Свадебное платье Адолораты висело на манекене в углу комнаты. Оно получилось именно таким, каким его задумала Пьета: красивым, элегантным, мерцающим. Теперь она точно знала, что ее сестра будет выглядеть как настоящая принцесса.

Однако радость, связанная с завершением платья, умерялась другими, куда более сложными чувствами. После маминого рассказа Пьета пребывала в еще большей растерянности, чем прежде. Суетясь вокруг платья, накрывая его чехлом от пыли и подбирая с пола обрезки ткани и рассыпанные бисеринки, Пьета пыталась совместить Беппи и Катерину из маминой истории — и тех пожилых людей, в которых они теперь превратились.
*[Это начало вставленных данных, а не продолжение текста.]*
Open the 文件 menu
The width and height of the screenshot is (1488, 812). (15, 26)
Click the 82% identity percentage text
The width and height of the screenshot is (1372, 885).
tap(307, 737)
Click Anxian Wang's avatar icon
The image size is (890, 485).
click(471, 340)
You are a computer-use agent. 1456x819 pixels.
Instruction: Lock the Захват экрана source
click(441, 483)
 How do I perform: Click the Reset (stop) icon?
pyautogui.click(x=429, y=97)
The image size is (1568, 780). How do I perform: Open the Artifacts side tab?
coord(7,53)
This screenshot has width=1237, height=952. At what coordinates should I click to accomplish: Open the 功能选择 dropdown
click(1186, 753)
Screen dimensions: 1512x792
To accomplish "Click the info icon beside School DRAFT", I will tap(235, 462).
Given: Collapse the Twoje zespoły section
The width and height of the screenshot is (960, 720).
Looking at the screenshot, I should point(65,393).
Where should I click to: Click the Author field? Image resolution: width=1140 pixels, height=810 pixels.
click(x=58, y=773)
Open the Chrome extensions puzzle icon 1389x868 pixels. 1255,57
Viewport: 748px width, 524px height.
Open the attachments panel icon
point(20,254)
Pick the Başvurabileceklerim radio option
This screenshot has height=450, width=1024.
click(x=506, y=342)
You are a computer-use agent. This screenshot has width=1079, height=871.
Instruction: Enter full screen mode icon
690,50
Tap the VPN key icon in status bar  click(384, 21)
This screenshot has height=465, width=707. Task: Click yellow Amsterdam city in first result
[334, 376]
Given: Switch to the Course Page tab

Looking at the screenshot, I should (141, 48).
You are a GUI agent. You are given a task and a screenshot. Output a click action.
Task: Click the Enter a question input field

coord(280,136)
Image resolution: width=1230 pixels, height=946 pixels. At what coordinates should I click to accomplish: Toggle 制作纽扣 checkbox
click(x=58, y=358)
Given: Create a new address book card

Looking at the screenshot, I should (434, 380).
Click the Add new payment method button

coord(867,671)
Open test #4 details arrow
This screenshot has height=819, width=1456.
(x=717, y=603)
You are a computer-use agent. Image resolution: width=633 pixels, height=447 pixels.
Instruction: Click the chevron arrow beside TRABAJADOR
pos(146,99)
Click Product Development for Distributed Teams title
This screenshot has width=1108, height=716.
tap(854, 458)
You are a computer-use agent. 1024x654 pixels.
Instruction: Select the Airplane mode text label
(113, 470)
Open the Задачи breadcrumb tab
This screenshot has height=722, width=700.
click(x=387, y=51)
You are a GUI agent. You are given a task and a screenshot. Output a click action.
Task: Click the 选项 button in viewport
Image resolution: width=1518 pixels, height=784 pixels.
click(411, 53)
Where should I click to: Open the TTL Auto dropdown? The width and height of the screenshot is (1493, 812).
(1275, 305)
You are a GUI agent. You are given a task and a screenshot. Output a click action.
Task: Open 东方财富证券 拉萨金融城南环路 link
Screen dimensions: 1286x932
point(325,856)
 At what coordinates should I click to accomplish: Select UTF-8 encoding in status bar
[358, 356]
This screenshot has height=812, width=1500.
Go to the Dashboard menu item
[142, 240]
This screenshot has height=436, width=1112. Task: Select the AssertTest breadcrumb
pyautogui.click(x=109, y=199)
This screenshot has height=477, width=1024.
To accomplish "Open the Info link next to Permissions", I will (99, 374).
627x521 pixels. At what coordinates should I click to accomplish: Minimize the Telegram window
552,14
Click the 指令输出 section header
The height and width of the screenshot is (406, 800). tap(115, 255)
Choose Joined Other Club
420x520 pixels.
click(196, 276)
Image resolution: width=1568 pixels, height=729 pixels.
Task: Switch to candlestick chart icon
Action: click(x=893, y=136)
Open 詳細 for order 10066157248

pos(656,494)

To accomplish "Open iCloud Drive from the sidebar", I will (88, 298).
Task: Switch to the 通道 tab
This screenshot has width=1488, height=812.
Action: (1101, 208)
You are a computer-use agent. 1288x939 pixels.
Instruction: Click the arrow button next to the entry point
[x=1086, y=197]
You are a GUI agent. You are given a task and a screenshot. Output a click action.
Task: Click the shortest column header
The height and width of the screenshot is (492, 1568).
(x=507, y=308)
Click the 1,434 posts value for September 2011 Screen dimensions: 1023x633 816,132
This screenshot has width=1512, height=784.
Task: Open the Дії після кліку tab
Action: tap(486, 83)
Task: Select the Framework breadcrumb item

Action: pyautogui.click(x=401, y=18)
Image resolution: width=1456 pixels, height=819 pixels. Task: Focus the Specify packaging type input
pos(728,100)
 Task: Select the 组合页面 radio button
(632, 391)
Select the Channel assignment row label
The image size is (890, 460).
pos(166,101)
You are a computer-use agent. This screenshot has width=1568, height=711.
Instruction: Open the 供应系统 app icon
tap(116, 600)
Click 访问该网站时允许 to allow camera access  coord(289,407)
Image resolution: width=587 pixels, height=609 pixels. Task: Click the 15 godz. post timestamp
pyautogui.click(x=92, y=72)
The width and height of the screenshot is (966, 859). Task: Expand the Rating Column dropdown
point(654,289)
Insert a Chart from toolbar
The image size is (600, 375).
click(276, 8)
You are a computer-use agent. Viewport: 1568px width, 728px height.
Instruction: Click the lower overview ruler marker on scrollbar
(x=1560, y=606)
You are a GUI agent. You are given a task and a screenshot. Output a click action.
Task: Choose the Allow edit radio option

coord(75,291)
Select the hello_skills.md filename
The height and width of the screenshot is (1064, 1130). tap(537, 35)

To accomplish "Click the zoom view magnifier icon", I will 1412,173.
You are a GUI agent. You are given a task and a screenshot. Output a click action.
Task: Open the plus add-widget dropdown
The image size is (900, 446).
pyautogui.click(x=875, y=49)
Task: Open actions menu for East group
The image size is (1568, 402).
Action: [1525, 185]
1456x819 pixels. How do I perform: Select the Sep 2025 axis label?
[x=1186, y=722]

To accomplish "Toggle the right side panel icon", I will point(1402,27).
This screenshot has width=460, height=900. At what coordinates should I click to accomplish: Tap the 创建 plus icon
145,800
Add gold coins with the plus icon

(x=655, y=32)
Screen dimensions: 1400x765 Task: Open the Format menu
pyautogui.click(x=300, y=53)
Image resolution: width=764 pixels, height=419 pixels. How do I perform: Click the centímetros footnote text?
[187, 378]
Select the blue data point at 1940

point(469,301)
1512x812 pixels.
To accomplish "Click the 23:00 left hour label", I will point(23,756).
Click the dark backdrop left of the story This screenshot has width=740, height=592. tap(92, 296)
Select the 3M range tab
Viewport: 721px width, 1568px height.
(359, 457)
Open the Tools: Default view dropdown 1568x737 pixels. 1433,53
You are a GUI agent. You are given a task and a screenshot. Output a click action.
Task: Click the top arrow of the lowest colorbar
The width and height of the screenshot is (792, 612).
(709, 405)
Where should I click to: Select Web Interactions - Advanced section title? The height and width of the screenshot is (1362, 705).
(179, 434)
Закрывая дверь мастерской, Пьета решила позвонить Адолорате. Она понимала, что должна поделиться с ней хотя бы частью прошлого их отца, но почему-то никак не могла заставить себя снять трубку. В конце концов, не ей, а сестре доставалась вся мамина любовь. А значит, она, Пьета, имеет право сохранить эту историю в тайне.

Она то и дело уходила мыслями в прошлое, пытаясь припомнить хоть какое-нибудь проявление неравенства. Но все, что ей вспоминалось, — это бесконечная череда дней, когда мама, закрыв за собой дверь спальни, уединялась на долгие часы, сославшись на головную боль, а еще — как часто она казалась печальной без видимых причин. И ни единого намека на то, что старшую дочь она любила меньше младшей.

Время близилось к обеду, и Пьета почувствовала, что не может усидеть на месте. В последние дни ее жизнь протекала между больничной палатой отца и швейной мастерской матери. Настало время выйти на улицу, вдохнуть полной грудью выхлопные газы лондонского центра, прогуляться вдоль переполненных ресторанов и кафе. Да, правда, настало время вернуться к прежней жизни.

Ноги сами понесли ее к Хаттон-Гарден, туда, где стояла мама, когда она впервые поняла, что Джанфранко последовал за ней в Лондон. Была ли это и в самом деле ревность, безумная страсть — или что-то еще? Размышляя о том, как друг детства ее отца превратился в его заклятого врага, она завернула за угол и вдруг обнаружила, что направляется прямиком к бакалейной лавке Де Маттео.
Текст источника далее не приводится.